The major work will be a performance of Hiawatha's Wedding Feast by Samuel Coleridge Taylor who died 100 years ago. Also on the programme will be music to celebrate Prof Mzilikazi Khumalo's 80th birthday and Queen Elizabeth’s 60 years on the throne.

The Symphony Choir of Johannesburg will be accompanied by the Johannesburg Festival Orchestra and conducted by Richard Cock.

Tickets cost R80 ti R200 at Computicket on 011 340 8000 or at www.computicket.com.

Samuel Coleridge Taylor (not the poet STC!) was born in 1875, the son of a Sierra Leonean doctor (who never knew of him) and an English woman. He lived in England until his early death at age 37. He was very highly regarded by musical luminaries of the time including Sir Arthur Sullivan, Sir Hubert Parry, Sir Charles Villiers Stanford (who conducted the first performance), and Sir George Grove (to whom the score is dedicated).

Hiawatha's Wedding Feast was completed in 1898 and published by Novello even before its first performance later that year.
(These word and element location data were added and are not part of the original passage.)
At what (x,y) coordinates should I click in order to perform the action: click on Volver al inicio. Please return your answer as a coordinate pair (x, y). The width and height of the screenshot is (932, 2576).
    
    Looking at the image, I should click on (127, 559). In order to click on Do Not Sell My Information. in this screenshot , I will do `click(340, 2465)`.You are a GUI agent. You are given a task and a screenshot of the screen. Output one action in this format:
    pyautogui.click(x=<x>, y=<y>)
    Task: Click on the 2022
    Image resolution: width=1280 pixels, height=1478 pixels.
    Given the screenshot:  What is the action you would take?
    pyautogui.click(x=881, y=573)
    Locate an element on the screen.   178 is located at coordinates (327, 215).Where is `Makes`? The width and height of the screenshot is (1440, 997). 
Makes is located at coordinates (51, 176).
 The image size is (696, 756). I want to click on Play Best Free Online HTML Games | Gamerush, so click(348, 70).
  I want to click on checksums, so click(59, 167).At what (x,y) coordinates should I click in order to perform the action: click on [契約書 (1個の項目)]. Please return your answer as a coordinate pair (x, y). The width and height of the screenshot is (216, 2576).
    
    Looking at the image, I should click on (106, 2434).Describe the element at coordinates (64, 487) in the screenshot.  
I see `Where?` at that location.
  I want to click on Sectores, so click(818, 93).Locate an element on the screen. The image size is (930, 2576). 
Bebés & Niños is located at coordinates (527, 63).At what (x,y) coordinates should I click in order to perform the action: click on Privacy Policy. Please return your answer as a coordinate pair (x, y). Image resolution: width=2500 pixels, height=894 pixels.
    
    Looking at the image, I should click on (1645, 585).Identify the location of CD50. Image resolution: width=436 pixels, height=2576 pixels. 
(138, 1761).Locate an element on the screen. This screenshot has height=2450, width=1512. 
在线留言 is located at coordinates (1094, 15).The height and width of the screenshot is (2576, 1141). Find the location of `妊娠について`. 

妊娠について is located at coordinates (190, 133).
It is a setting of part of Longfellow's epic poem about Hiawatha, an Amerindian brave, and his beloved Minnehaha (Laughing Water). The music is immensely colourful and evocative of the idyllic period so lovingly described by Longfellow, before the life of the Native Americans was affected by the arrival of the European settlers.

The success of the work was immediate and international: by 1904, it had been performed 200 times in England alone, and since then it has received hundreds more performances throughout the English-speaking world. The exquisite tenor aria "Onaway! Awake, beloved", expressing Hiawatha's love for Minnehaha, was part of most tenors' repertoires for fifty years, and will be sung by the exciting young tenor Siyabonga Maqungo.

Although for many years "Hiawatha's Wedding Feast" rivalled Handel's "Messiah" and Mendelssohn's "Elijah" in the public's affections, in recent years it has undeservedly fallen out of fashion. This performance presents a unique and ideal opportunity to experience one of the most tuneful and accessible works in the choral repertoire, and should not on any account be missed.